Dataset extract –
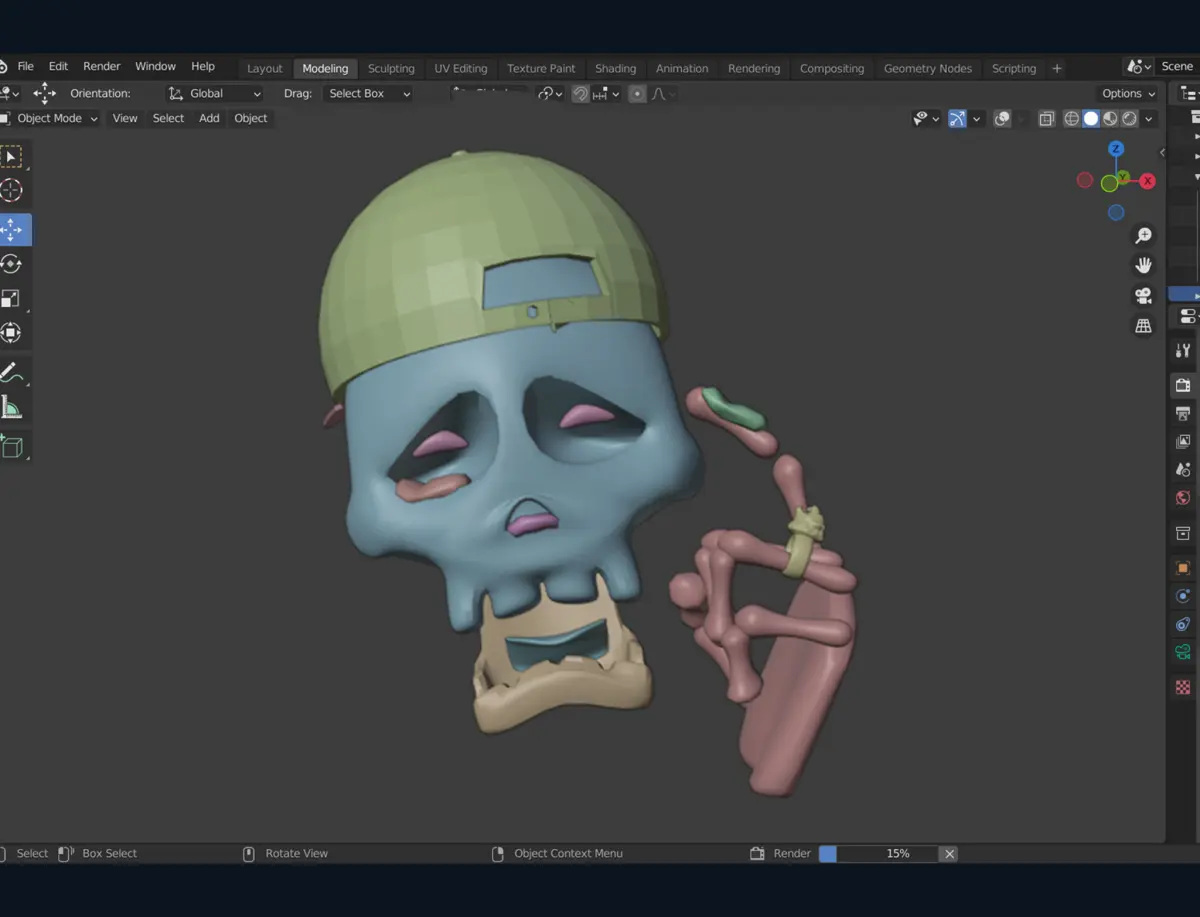This screenshot has height=917, width=1200.
Task: Open the Orientation Global dropdown
Action: [x=215, y=94]
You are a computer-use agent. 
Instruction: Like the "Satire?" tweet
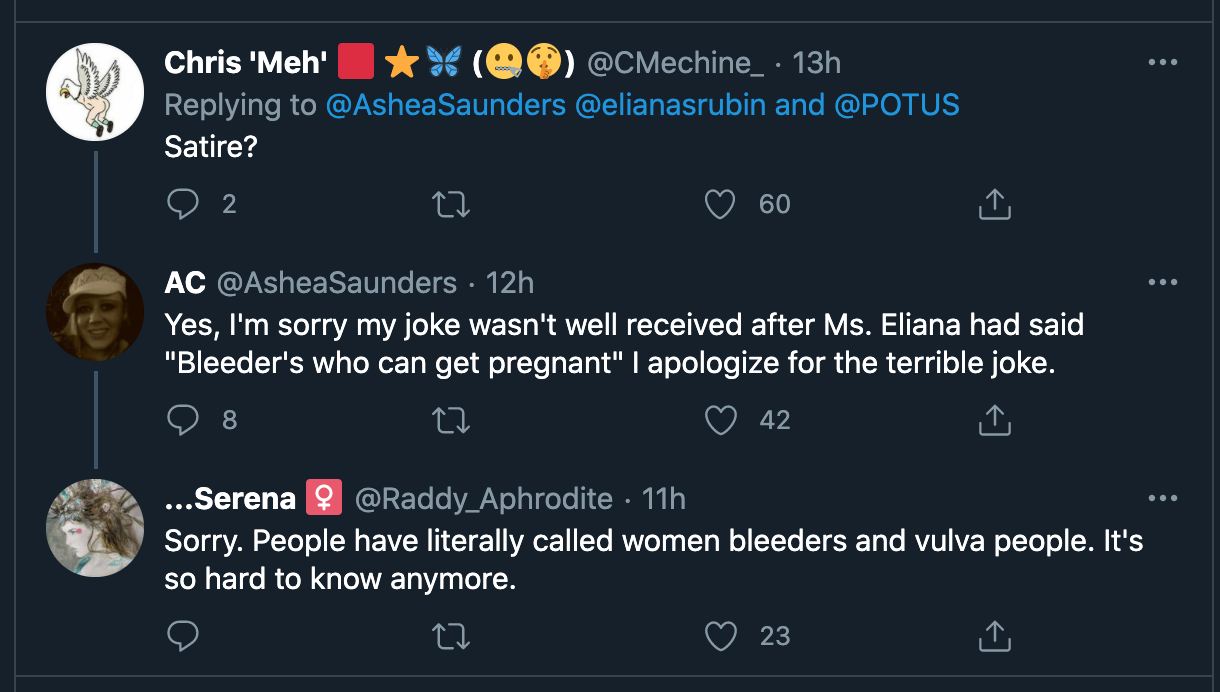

Work order –
Without the pictures, retype exactly the lines from the one that holds "You are a computer-use agent." to the last line of the data above, both of them included.

Solution –
You are a computer-use agent. 
Instruction: Like the "Satire?" tweet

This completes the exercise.